• WORK REQUIRED: Can you update the records starting at the line that contains "Given: Click Read cell value label" and ending at the line that contains "1024x507 pixels." by putting "link" in place of "button"? Return only those lines, with nothing else changed.

___ INPUT MATERIAL

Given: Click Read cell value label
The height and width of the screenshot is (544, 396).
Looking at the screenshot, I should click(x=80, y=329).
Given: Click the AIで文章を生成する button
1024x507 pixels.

______
___ INPUT MATERIAL

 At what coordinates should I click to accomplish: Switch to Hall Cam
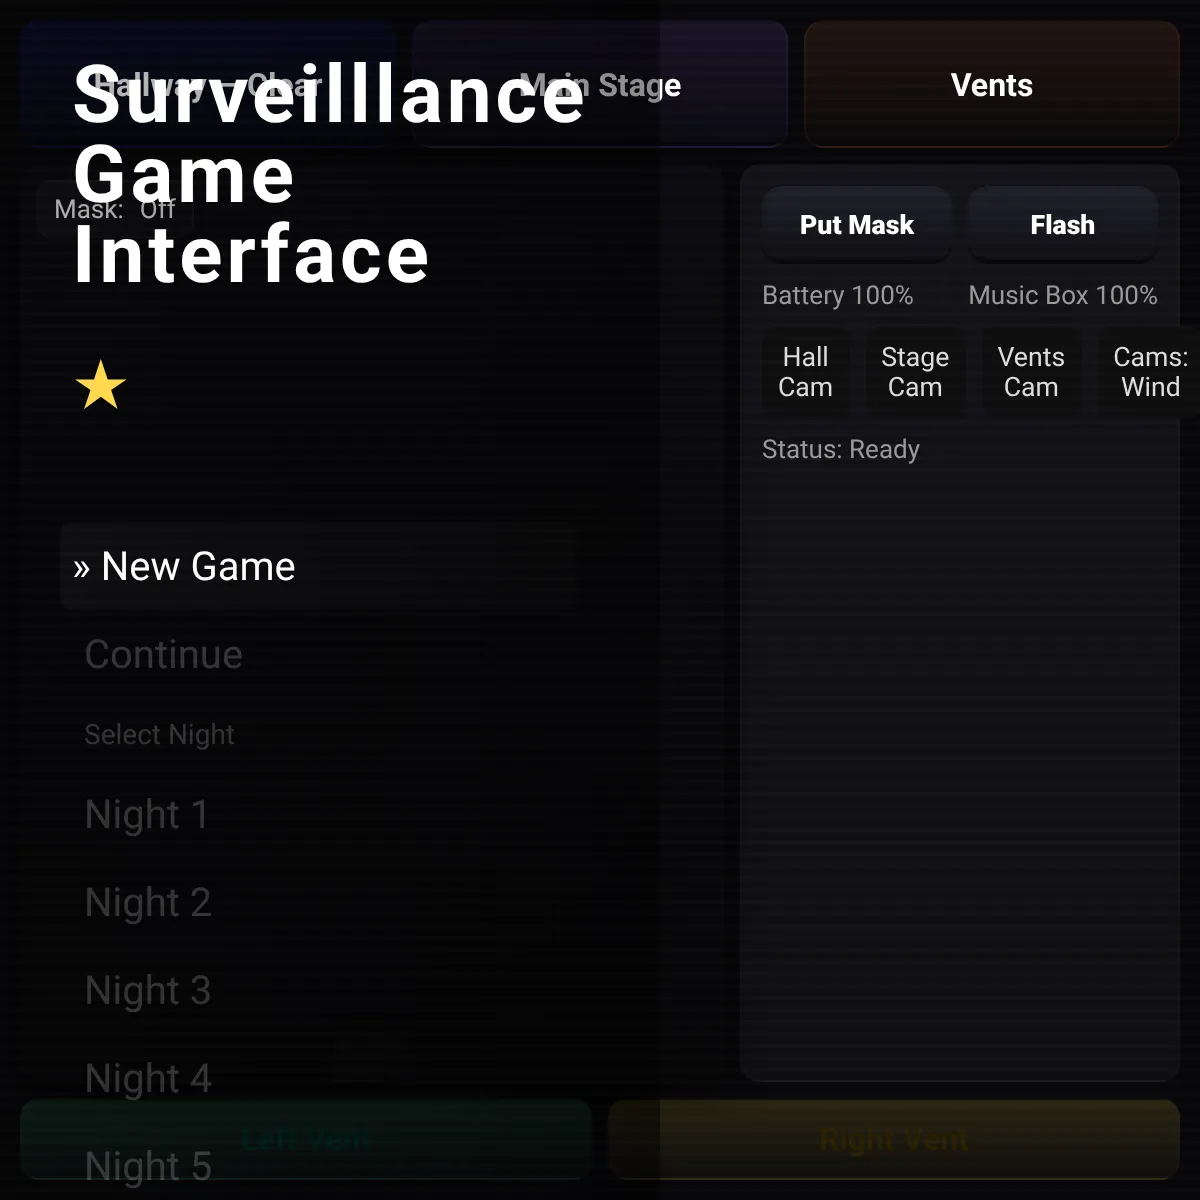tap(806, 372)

______
___ INPUT MATERIAL

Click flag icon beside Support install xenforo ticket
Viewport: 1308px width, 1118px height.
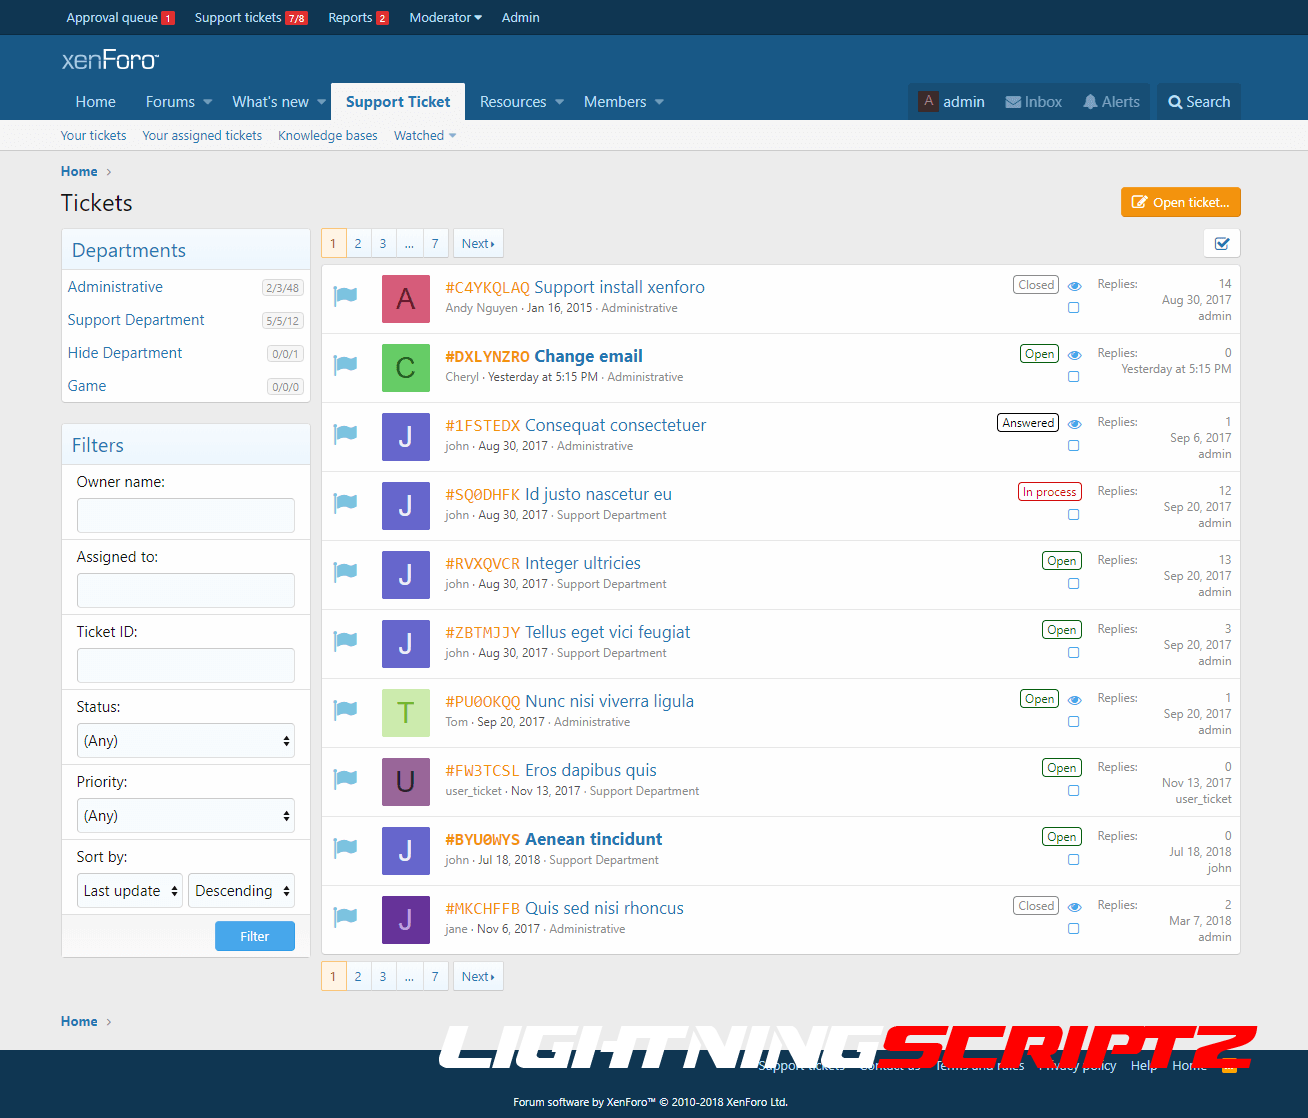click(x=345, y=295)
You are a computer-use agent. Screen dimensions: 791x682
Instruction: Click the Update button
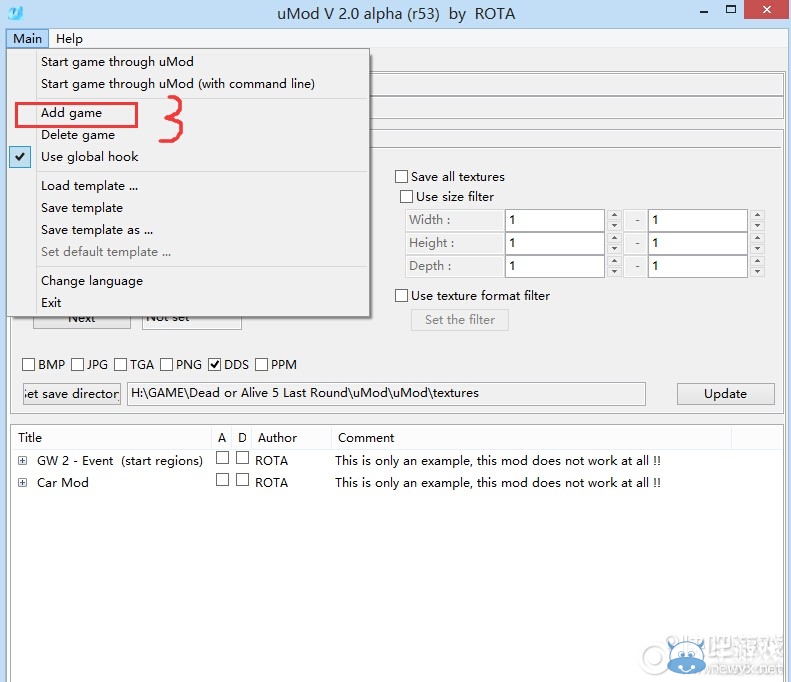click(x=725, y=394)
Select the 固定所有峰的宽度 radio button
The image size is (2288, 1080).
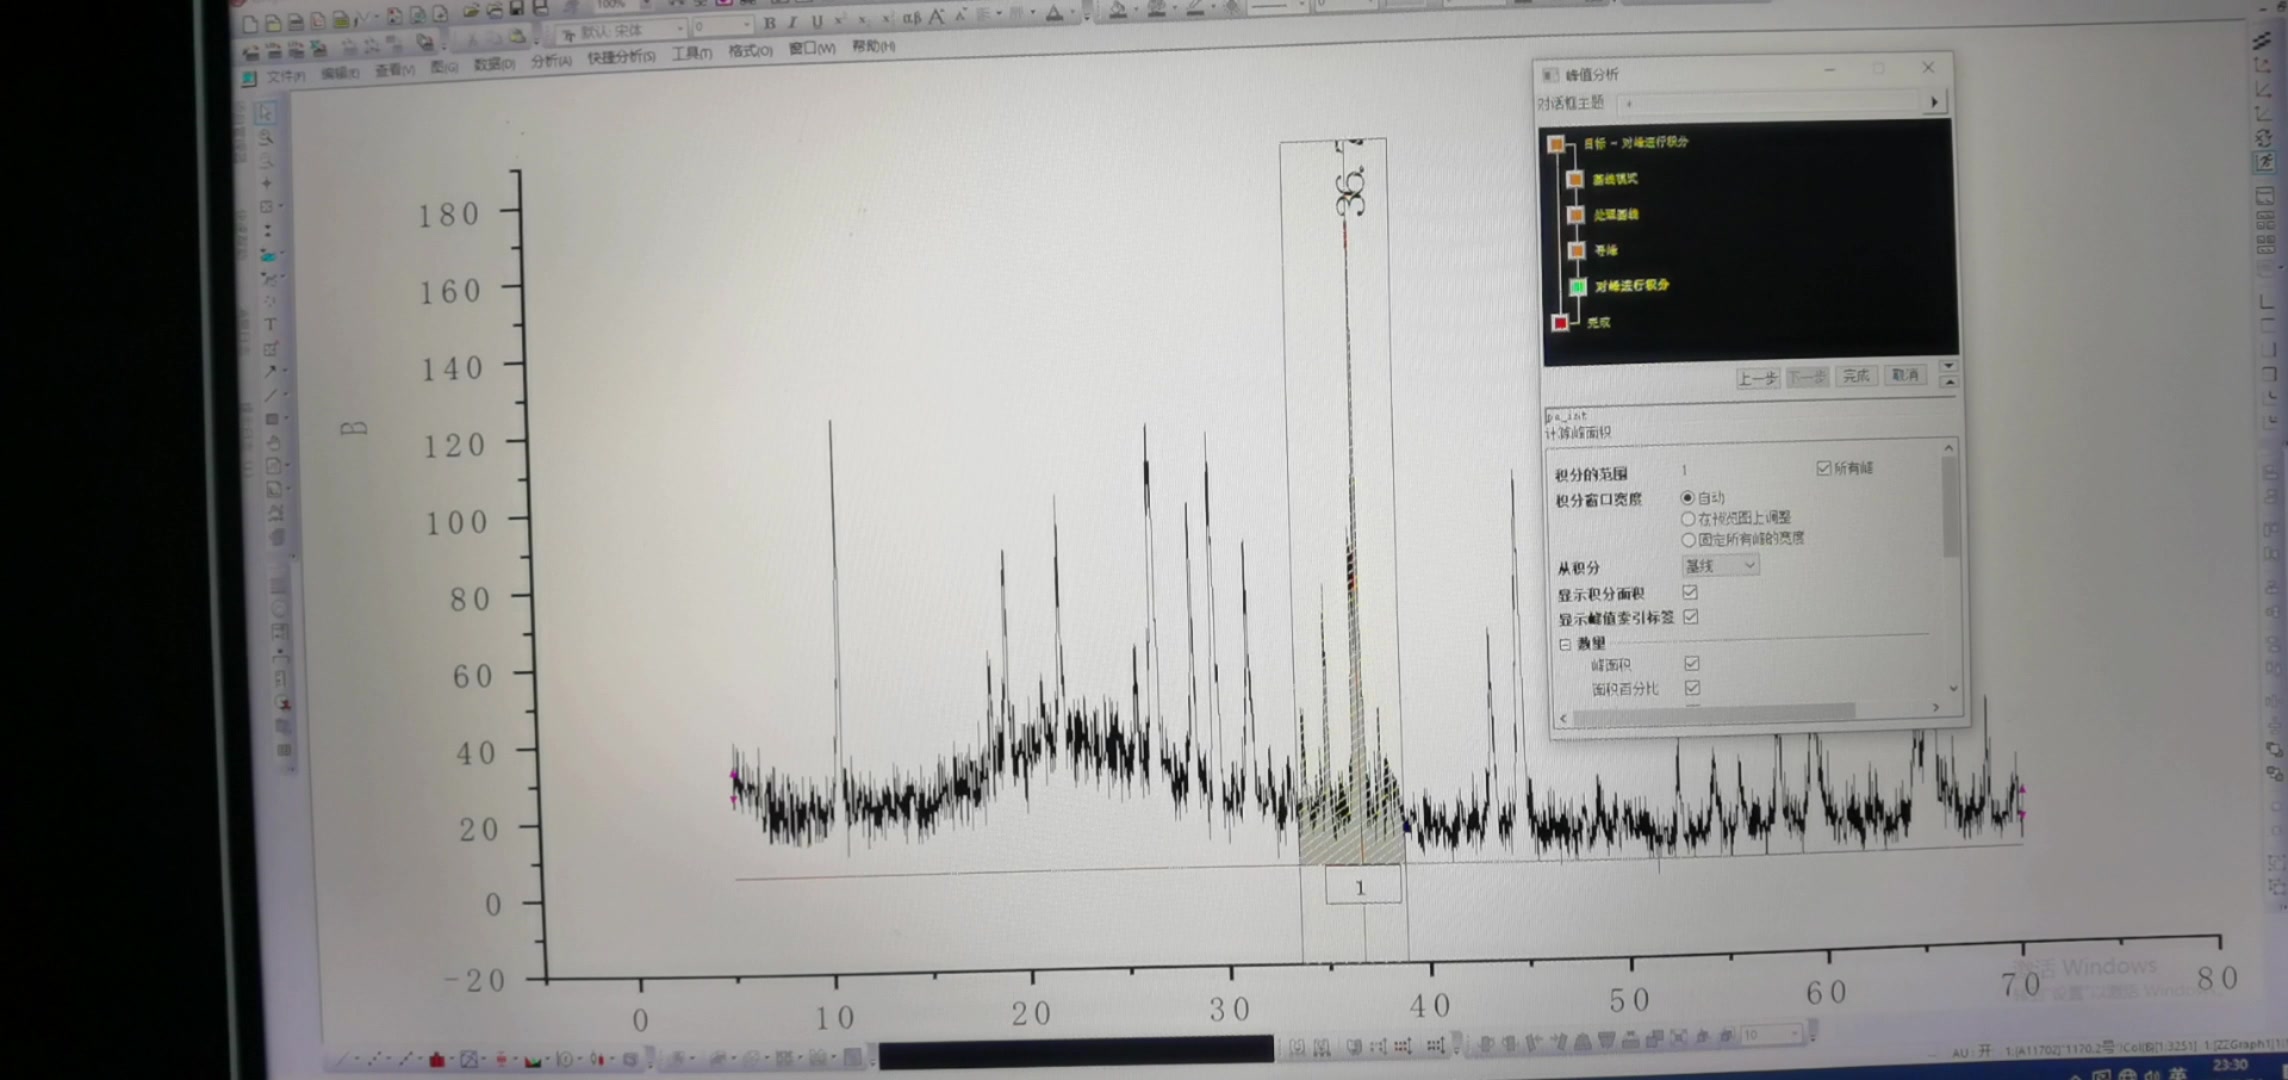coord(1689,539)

______

• EXERCISE RESPONSE:
Given: Click Read cell value label
The height and width of the screenshot is (544, 396).
Looking at the screenshot, I should click(x=80, y=329).
Given: Click the AIで文章を生成する link
1024x507 pixels.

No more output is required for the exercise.